The embodiments discussed herein are related to a virtual machine system, a management method of the virtual machine system, and a recording medium.

BACKGROUND

A virtual machine server includes a plurality of virtual machines each of which is formed by OS (Operating System). A specific role is assigned to each of the plurality of virtual machines. A virtual machine or an OS which executes an application program (hereinafter, “application”) is called a guest OS.

For example, there is a case that, in a virtual machine system connecting a plurality of virtual machines by a network, a guest OS of a virtual machine server is moved (migrated) to another virtual machine server. This is called a “migration” of the virtual machine or the guest OS. It is needed to prevent the guest OS from tampering in order to ensure security in the migration of the virtual machine.

An image input apparatus, a communication system and so on are proposed which prevent tampering of a digital image, and, for this purpose, which include means for generating tamper detection information by applying predetermined computations to digital images, and manage the tamper detection information by an image management apparatus on the network.
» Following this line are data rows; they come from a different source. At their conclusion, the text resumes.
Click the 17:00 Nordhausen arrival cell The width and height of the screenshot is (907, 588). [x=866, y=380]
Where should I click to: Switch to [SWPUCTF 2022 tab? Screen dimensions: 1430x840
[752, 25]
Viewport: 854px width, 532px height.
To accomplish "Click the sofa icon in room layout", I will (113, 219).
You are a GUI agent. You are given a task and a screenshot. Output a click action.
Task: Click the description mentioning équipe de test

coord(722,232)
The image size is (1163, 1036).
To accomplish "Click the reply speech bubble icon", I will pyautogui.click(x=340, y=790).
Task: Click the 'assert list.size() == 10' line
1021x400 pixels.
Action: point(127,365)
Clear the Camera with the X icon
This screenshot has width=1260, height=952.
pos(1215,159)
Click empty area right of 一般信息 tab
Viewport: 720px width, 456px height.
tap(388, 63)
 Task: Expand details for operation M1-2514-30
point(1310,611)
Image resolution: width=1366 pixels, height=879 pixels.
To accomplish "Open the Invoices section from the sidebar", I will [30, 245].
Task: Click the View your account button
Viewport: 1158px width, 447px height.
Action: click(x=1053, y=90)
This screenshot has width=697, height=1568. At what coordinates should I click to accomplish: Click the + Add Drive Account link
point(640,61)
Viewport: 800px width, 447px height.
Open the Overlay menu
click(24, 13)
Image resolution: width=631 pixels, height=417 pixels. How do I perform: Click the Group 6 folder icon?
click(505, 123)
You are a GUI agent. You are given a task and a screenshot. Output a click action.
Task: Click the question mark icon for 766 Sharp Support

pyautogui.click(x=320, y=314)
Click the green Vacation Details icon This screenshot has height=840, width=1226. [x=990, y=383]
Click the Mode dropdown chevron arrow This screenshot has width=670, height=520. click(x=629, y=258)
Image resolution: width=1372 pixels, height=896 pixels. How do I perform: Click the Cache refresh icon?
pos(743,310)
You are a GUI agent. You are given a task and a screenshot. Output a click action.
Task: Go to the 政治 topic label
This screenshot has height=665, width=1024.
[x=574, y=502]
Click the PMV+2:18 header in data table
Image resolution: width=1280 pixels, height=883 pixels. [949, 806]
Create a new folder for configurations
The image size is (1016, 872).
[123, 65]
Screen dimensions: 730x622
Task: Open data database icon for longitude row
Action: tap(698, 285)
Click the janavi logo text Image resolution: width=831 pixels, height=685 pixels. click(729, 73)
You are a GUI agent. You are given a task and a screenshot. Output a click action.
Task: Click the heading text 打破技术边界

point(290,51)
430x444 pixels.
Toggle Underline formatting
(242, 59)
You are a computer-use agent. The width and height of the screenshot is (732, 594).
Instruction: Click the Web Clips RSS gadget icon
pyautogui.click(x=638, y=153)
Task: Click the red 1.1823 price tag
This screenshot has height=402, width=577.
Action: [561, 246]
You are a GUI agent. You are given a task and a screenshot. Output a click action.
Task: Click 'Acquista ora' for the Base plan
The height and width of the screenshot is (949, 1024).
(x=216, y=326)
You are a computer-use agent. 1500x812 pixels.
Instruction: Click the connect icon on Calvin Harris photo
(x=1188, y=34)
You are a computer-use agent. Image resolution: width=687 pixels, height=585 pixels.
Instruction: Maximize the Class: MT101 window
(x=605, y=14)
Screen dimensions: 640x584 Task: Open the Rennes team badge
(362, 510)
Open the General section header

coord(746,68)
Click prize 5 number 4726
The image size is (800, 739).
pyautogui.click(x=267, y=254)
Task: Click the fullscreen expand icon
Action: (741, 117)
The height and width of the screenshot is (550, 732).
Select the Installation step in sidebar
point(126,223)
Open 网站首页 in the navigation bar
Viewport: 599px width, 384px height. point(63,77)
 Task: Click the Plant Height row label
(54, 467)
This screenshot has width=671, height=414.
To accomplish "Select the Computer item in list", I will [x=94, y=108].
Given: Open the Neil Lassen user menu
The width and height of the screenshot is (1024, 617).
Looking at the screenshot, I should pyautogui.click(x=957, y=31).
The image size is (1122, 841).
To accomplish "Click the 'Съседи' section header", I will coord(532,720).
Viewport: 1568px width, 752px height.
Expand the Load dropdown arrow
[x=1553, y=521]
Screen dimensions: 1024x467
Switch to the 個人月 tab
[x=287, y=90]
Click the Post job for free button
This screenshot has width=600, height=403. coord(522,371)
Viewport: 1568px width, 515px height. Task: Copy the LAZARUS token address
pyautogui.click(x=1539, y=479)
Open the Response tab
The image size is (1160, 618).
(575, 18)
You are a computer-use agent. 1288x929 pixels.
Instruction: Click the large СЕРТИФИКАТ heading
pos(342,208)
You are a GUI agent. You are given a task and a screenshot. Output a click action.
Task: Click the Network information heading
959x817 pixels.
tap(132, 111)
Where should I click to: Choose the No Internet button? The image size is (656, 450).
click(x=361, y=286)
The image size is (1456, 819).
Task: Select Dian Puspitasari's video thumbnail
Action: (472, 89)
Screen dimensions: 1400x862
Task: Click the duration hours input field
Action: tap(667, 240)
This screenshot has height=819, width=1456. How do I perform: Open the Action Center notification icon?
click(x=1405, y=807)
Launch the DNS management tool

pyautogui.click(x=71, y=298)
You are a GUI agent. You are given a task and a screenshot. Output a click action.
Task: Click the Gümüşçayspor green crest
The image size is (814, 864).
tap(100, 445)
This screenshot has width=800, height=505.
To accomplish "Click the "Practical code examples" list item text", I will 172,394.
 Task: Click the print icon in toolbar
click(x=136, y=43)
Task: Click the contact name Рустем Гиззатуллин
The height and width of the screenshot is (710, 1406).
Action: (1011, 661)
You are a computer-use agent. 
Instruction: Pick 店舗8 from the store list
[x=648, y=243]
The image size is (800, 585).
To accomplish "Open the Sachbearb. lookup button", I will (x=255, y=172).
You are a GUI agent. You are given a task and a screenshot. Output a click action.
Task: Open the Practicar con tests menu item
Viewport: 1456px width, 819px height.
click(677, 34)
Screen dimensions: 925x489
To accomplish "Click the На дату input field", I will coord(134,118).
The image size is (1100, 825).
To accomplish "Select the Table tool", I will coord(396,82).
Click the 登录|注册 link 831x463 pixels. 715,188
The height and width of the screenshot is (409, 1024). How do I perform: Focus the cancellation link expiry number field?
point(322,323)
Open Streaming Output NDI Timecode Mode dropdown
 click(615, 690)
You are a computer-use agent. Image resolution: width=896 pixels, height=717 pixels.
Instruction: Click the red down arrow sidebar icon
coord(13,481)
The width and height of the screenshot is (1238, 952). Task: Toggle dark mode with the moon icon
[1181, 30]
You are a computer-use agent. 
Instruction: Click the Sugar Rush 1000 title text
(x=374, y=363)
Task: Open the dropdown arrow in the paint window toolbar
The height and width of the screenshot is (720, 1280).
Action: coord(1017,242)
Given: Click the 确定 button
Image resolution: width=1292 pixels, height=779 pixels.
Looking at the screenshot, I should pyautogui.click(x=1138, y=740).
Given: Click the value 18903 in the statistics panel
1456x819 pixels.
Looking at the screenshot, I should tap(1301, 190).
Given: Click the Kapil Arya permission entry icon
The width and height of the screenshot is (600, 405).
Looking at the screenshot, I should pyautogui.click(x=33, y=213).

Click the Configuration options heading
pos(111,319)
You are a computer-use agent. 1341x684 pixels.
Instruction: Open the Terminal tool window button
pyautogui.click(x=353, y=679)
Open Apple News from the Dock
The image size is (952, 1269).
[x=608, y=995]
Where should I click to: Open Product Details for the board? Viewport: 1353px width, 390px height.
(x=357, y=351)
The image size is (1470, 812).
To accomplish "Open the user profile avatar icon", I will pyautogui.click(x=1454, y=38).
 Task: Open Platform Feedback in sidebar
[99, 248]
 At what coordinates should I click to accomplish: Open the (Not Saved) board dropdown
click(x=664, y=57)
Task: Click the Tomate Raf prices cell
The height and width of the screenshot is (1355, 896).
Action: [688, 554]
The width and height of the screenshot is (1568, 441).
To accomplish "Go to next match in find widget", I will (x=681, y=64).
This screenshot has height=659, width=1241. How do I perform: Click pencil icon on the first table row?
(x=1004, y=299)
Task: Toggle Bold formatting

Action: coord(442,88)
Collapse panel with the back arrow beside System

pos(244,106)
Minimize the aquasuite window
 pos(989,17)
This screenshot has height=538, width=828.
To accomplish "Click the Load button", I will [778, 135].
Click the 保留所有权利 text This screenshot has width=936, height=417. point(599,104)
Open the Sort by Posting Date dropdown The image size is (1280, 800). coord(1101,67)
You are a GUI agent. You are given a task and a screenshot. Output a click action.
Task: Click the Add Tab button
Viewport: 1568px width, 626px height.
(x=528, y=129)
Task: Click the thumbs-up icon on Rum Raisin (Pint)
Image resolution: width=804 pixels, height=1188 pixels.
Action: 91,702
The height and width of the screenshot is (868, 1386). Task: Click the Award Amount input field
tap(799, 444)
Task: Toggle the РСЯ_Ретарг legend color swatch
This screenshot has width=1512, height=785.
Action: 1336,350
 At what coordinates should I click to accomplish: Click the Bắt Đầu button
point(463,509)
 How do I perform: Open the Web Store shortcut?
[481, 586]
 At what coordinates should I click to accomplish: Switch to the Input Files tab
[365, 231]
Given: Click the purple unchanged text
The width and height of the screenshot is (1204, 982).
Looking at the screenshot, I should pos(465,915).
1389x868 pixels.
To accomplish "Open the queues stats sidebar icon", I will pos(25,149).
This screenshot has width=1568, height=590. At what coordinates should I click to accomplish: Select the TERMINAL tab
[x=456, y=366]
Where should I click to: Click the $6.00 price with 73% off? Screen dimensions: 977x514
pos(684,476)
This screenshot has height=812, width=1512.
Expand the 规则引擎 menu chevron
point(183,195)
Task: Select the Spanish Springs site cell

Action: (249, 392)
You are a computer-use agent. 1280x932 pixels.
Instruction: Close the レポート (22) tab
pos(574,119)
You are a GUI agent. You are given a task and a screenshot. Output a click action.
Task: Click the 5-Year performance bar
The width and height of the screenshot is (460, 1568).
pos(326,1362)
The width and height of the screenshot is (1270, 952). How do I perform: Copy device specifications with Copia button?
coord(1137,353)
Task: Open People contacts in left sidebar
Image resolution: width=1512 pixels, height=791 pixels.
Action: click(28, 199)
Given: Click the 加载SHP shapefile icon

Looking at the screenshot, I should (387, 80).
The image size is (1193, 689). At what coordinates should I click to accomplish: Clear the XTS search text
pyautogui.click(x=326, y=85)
Further, an information processing system and an information processing method are proposed which include means for loading a system image including a boot image and system verification means for verifying the system image, and which make it possible to use a bootstrap code in the verified boot image and an OS activated by the bootstrap code.

Further, an OS version number management method of a computer network system is proposed which registers addresses of host computers and version number management information of the OS in a master computer and immediately updates the OS in order to improve efficiency of installing and upgrading operations.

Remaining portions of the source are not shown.